> **The exercise**
Reproduce the text of each item below verbatim, omitting the pictures from your answer.

> **Records shown**
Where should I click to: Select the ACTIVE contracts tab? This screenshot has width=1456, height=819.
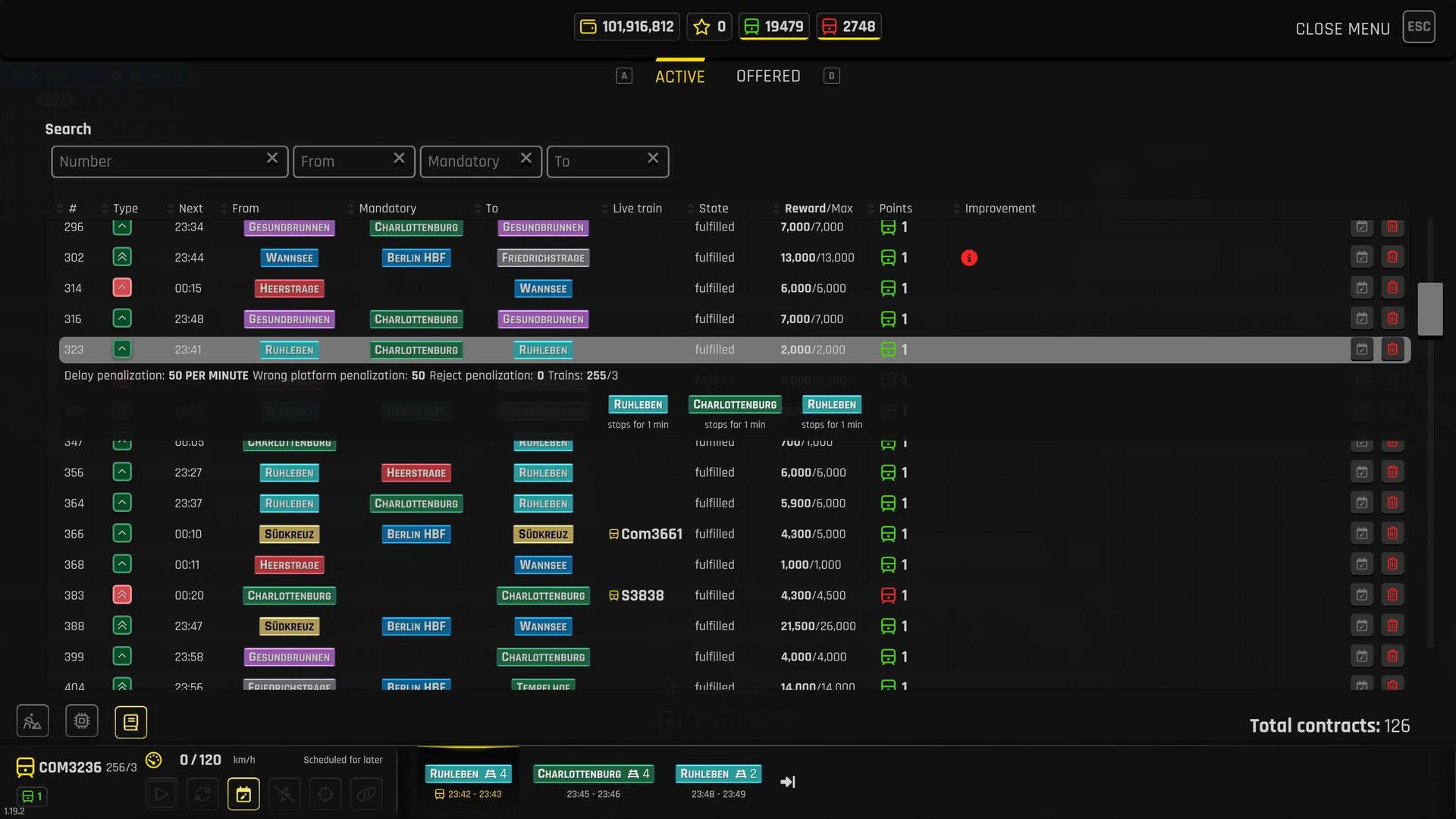[x=680, y=76]
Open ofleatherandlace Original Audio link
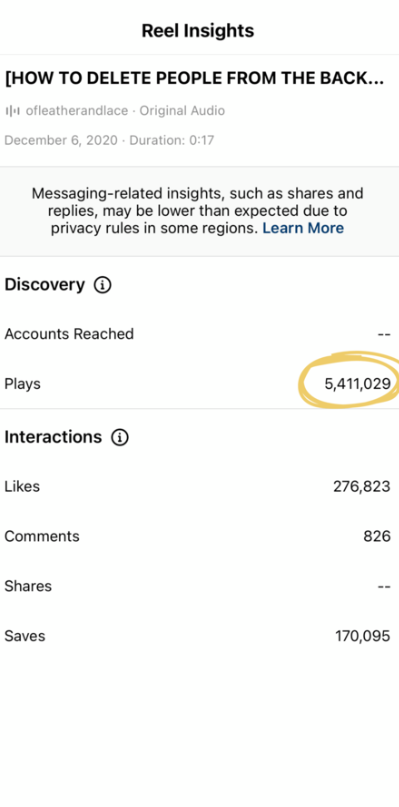The image size is (399, 807). pyautogui.click(x=125, y=111)
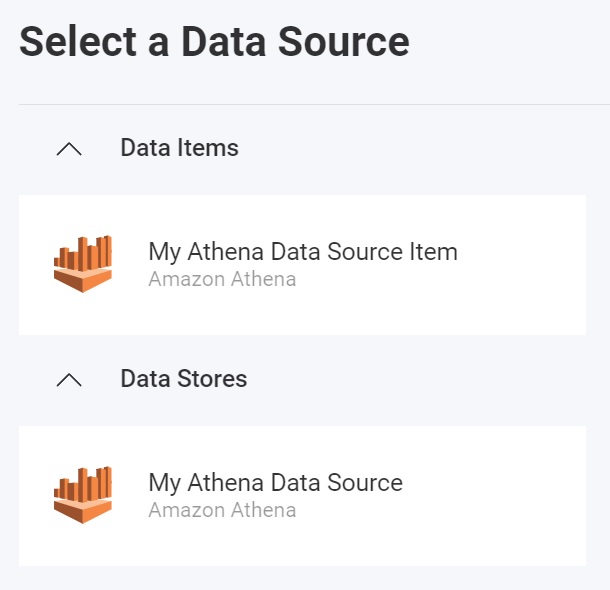Collapse the Data Items section chevron

click(x=69, y=149)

> **Answer below**
Where should I click to: Select the ACTIVE contracts tab? This screenshot has width=1456, height=819.
[x=680, y=76]
Open ofleatherandlace Original Audio link
The image size is (399, 807). pyautogui.click(x=125, y=111)
Collapse the Data Items section chevron

click(x=69, y=149)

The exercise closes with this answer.